• Task 1: Rewrite the passage on resident advisor training from "Sutton said the" to "area of training.", changing "extensive" to "intensive".
• Task 2: According to the passage on resident advisor training, when do the Resident Advisors undergo their extensive training period?

--- Given passage ---

Sutton said the Resident Advisors (RA) undergo an extensive training period every fall, but HRL is incorporating strategies for working within a pandemic into almost every area of training.

“The RA’s will play a substantial role in helping students navigate relationships with their roommates and understanding the importance of shared responsibility through conflict management, roommate contracts and policy compliance,” Sutton said. “RA’s play a very critical role in building community in the residential setting so they are learning a variety of new skills to apply to that area as well. Our professional staff has worked very hard to develop creative and innovative ways of supporting students within this new way of life.”

Although it is an RA’s role to aid students, HRL is expecting their residents to responsibly commit to maintaining a safe and healthy residential community while experiencing a quality on-campus experience that supports their academic success. 

Sutton said that any student caught not wearing a mask, social distancing or abiding by the updated residential policy will result in disciplinary actions.

--- Raw data ---

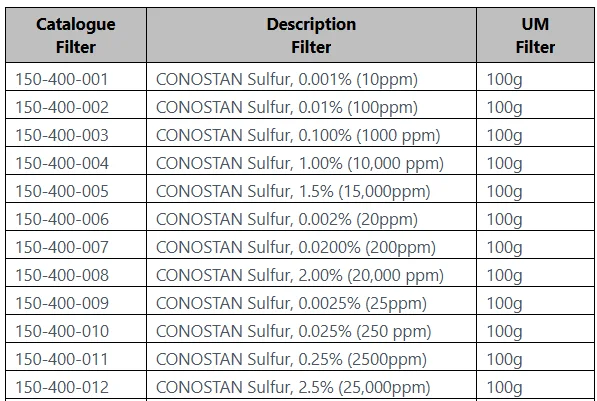Click CONOSTAN Sulfur 0.001% (10ppm) description

(x=287, y=80)
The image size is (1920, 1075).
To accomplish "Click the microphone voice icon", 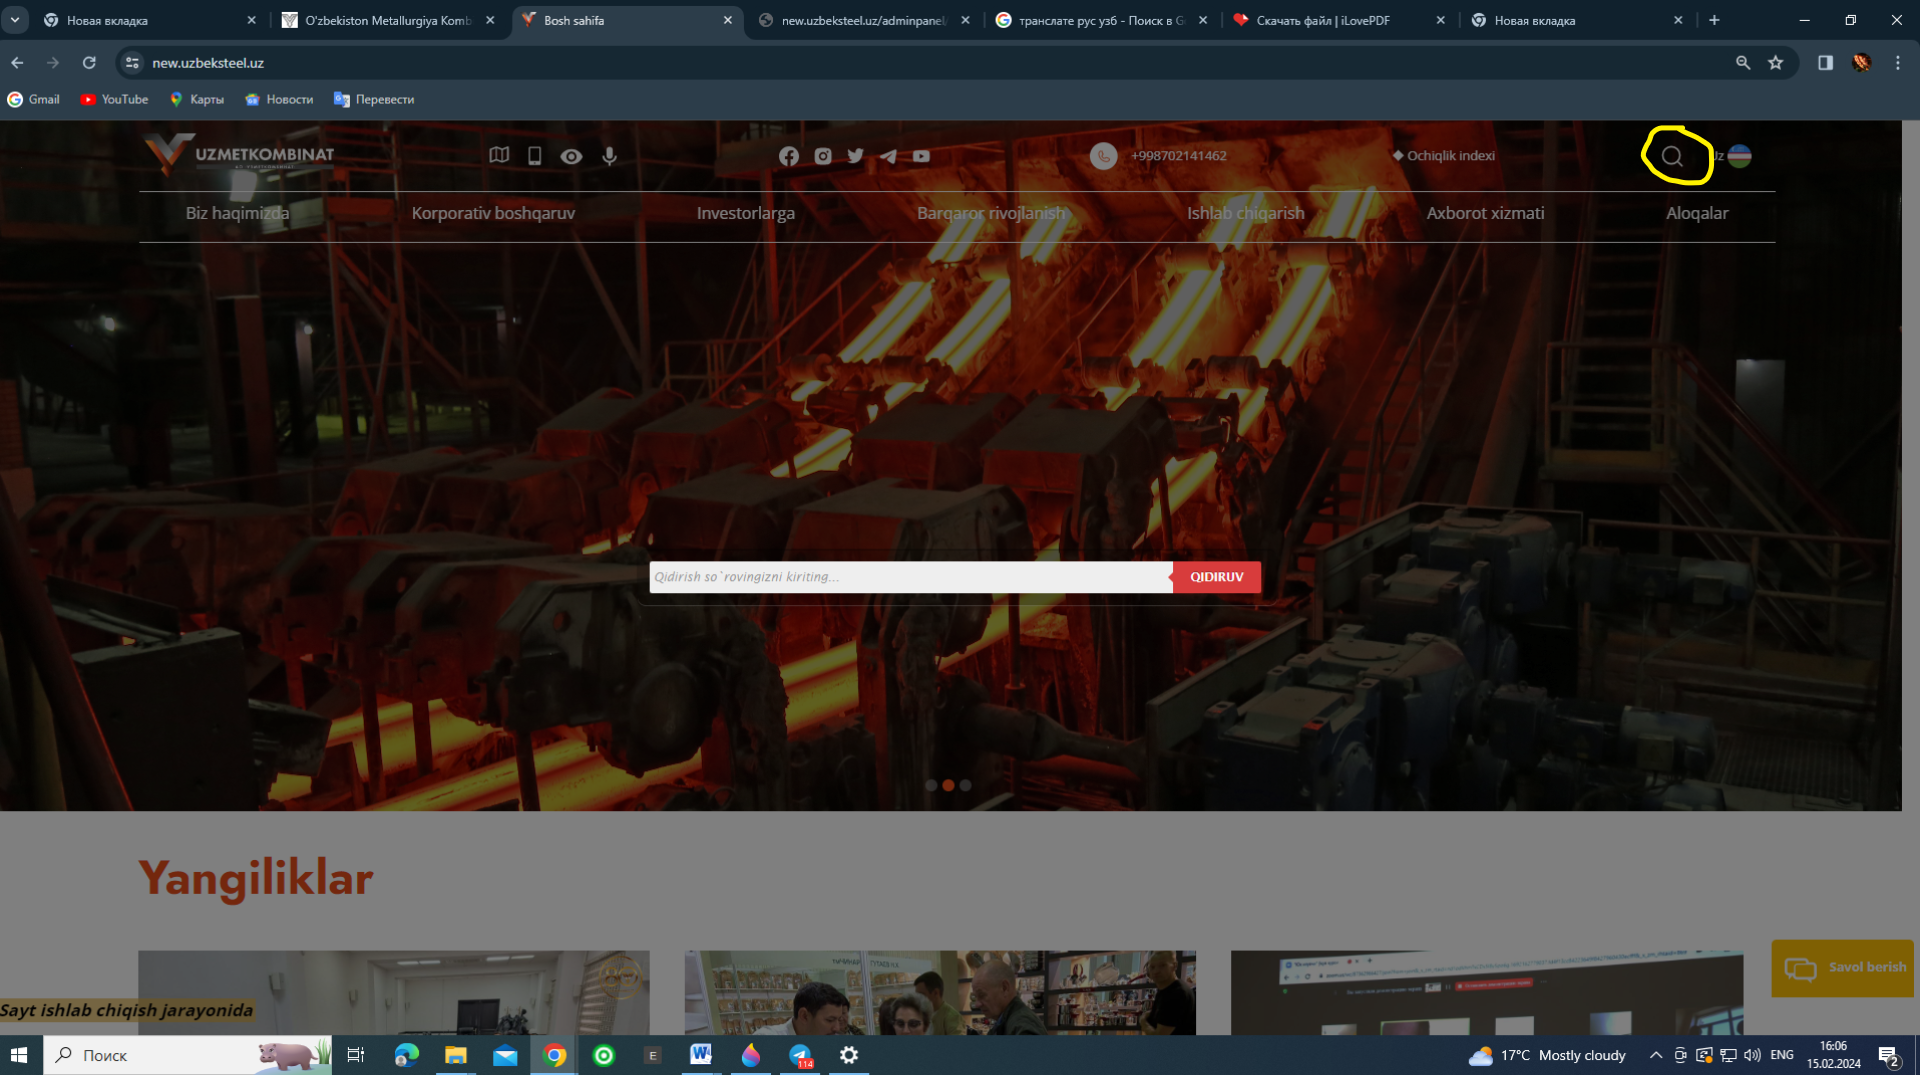I will (609, 156).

---

• Task answer 1:
Sutton said the Resident Advisors (RA) undergo an intensive training period every fall, but HRL is incorporating strategies for working within a pandemic into almost every area of training.

• Task answer 2: Every fall.